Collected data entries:

= = = = = = =

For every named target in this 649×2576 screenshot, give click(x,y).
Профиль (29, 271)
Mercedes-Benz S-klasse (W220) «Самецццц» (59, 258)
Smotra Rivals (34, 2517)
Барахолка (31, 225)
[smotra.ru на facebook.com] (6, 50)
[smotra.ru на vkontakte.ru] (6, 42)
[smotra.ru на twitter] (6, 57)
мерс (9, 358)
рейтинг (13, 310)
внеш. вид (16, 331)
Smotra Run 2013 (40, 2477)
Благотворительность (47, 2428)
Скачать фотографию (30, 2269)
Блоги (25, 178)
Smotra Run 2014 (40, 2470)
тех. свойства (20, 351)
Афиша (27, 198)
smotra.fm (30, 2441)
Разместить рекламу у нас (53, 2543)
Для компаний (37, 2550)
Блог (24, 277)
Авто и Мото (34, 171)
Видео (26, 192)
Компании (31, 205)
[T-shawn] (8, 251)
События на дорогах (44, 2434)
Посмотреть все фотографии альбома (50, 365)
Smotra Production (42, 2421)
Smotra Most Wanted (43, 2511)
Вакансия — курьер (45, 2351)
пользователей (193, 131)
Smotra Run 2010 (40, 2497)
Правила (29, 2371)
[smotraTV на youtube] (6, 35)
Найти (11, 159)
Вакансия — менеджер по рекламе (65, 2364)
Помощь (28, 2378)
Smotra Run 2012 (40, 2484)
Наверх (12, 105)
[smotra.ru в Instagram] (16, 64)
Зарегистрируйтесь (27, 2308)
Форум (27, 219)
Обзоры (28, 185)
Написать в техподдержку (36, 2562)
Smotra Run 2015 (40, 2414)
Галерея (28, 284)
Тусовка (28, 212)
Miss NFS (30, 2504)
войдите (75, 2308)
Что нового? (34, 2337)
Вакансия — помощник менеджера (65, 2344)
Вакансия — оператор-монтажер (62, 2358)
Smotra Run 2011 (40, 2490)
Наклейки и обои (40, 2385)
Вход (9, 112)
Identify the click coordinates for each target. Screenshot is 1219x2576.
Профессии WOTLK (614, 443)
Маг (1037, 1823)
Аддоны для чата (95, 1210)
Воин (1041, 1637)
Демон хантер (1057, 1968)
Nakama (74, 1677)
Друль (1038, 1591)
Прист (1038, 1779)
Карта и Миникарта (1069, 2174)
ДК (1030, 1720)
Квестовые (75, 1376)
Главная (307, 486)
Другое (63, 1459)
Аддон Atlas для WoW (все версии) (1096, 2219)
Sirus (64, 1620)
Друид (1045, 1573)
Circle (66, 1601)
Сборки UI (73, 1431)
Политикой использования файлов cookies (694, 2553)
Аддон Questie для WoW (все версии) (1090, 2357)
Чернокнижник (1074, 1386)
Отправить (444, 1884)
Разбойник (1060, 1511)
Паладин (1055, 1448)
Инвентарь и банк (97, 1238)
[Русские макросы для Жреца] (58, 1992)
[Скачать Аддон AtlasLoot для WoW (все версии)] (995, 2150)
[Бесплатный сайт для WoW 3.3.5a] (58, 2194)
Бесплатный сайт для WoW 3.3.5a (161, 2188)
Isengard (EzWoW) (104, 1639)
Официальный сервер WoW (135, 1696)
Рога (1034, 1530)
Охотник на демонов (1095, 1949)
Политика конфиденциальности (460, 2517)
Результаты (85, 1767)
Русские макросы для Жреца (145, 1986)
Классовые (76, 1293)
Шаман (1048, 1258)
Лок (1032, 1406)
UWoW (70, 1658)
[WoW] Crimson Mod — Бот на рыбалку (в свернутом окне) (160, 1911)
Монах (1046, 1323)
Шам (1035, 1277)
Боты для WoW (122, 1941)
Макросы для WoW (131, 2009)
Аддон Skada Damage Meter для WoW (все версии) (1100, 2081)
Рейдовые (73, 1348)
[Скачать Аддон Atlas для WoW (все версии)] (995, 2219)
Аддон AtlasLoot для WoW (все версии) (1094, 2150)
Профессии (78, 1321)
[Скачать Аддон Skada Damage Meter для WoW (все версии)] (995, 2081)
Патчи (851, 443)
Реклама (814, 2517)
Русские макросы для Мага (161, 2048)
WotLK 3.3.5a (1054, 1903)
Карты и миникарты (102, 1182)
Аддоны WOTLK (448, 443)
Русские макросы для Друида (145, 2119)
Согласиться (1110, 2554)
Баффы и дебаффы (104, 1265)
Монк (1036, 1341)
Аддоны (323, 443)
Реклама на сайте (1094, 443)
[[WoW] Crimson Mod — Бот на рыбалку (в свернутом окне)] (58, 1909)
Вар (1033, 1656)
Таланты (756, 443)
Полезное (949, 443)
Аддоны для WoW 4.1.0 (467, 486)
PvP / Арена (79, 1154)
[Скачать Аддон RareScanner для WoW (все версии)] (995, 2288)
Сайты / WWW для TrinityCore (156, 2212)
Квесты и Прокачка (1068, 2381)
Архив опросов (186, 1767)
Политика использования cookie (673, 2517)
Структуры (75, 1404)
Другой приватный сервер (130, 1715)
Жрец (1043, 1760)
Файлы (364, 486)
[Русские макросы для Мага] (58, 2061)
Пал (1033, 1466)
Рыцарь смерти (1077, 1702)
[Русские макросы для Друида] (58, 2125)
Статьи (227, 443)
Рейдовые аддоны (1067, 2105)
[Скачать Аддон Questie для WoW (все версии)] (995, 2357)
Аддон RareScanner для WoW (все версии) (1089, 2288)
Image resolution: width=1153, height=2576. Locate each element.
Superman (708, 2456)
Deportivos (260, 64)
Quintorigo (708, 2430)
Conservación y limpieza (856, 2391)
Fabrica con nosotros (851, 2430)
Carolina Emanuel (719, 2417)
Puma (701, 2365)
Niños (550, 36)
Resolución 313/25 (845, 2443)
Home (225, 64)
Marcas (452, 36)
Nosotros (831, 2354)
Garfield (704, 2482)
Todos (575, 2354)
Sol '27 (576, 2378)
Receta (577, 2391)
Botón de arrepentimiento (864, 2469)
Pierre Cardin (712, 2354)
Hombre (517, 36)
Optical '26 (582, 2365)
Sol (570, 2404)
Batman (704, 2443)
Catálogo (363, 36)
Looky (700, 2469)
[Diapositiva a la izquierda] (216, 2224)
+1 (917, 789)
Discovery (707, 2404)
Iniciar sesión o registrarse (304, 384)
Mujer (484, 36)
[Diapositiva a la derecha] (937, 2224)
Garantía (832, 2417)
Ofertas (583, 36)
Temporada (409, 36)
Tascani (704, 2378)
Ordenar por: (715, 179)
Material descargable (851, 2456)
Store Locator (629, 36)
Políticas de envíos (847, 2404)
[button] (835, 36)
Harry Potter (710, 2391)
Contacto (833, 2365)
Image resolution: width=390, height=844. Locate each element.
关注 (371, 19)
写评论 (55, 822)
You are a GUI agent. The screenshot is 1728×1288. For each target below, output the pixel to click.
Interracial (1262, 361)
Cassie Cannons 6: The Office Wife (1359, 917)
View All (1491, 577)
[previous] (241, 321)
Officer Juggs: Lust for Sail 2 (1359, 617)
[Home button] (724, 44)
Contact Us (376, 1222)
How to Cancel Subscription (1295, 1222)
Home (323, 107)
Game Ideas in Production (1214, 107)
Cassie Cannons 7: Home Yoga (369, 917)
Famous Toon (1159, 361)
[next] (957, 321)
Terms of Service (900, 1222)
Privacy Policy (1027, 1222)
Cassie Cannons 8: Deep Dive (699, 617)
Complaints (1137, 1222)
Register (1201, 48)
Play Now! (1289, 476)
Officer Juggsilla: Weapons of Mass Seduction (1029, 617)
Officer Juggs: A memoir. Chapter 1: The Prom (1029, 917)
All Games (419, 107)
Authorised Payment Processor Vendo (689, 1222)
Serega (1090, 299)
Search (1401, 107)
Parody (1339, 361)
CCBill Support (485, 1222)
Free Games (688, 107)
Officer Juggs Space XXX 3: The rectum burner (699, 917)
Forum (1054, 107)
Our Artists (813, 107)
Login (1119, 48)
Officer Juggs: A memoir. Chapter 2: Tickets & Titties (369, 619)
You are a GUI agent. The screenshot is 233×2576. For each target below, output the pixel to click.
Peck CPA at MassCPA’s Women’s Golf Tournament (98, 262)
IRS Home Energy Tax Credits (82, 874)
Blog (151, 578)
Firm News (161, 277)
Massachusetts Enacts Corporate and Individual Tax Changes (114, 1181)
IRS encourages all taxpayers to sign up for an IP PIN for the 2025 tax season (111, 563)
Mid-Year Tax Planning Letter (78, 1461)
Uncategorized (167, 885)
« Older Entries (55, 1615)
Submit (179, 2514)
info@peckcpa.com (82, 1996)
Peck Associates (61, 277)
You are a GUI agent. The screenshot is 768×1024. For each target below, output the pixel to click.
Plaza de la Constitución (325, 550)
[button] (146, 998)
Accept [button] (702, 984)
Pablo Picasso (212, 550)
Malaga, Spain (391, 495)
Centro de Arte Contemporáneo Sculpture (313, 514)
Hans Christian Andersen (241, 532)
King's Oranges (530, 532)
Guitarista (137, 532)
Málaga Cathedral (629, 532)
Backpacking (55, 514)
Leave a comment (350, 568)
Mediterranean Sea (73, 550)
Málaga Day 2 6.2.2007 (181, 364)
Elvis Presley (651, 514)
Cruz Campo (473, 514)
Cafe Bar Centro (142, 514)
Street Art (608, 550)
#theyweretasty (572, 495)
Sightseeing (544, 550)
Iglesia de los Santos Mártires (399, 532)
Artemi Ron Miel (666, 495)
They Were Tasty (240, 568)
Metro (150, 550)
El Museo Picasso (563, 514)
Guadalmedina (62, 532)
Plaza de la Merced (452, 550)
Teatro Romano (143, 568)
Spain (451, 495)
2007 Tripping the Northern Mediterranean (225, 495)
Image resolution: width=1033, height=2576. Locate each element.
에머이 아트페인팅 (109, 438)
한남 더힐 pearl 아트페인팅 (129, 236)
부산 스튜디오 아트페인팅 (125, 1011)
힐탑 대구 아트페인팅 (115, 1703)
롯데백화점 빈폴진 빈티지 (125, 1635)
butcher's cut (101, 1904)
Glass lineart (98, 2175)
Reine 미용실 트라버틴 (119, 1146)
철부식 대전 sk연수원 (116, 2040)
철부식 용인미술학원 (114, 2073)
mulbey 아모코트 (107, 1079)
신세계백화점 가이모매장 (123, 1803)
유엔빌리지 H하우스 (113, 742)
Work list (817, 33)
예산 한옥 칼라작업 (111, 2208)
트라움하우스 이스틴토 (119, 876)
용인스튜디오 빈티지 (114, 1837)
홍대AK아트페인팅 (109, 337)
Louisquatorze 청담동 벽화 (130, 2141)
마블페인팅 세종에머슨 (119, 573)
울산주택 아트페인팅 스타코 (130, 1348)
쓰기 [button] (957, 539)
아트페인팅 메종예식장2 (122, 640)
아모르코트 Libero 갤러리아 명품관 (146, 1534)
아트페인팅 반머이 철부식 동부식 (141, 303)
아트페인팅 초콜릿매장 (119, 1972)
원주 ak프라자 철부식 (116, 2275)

= = = = = = =

Your answer should consist of the lines from the line with "Аддон Skada Damage Meter для WoW (все версии) (1100, 2081)" to the line with "Пал (1033, 1466)" above, repeated exactly, both ends included.

Аддон Skada Damage Meter для WoW (все версии) (1100, 2081)
Рейдовые (73, 1348)
[Скачать Аддон Atlas для WoW (все версии)] (995, 2219)
Аддон AtlasLoot для WoW (все версии) (1094, 2150)
Профессии (78, 1321)
[Скачать Аддон Skada Damage Meter для WoW (все версии)] (995, 2081)
Патчи (851, 443)
Реклама (814, 2517)
Русские макросы для Мага (161, 2048)
WotLK 3.3.5a (1054, 1903)
Карты и миникарты (102, 1182)
Аддоны WOTLK (448, 443)
Русские макросы для Друида (145, 2119)
Согласиться (1110, 2554)
Баффы и дебаффы (104, 1265)
Монк (1036, 1341)
Аддоны (323, 443)
Реклама на сайте (1094, 443)
[[WoW] Crimson Mod — Бот на рыбалку (в свернутом окне)] (58, 1909)
Вар (1033, 1656)
Таланты (756, 443)
Полезное (949, 443)
Аддоны для WoW 4.1.0 (467, 486)
PvP / Арена (79, 1154)
[Скачать Аддон RareScanner для WoW (все версии)] (995, 2288)
Сайты / WWW для TrinityCore (156, 2212)
Квесты и Прокачка (1068, 2381)
Архив опросов (186, 1767)
Политика использования cookie (673, 2517)
Структуры (75, 1404)
Другой приватный сервер (130, 1715)
Жрец (1043, 1760)
Файлы (364, 486)
[Русские макросы для Мага] (58, 2061)
Пал (1033, 1466)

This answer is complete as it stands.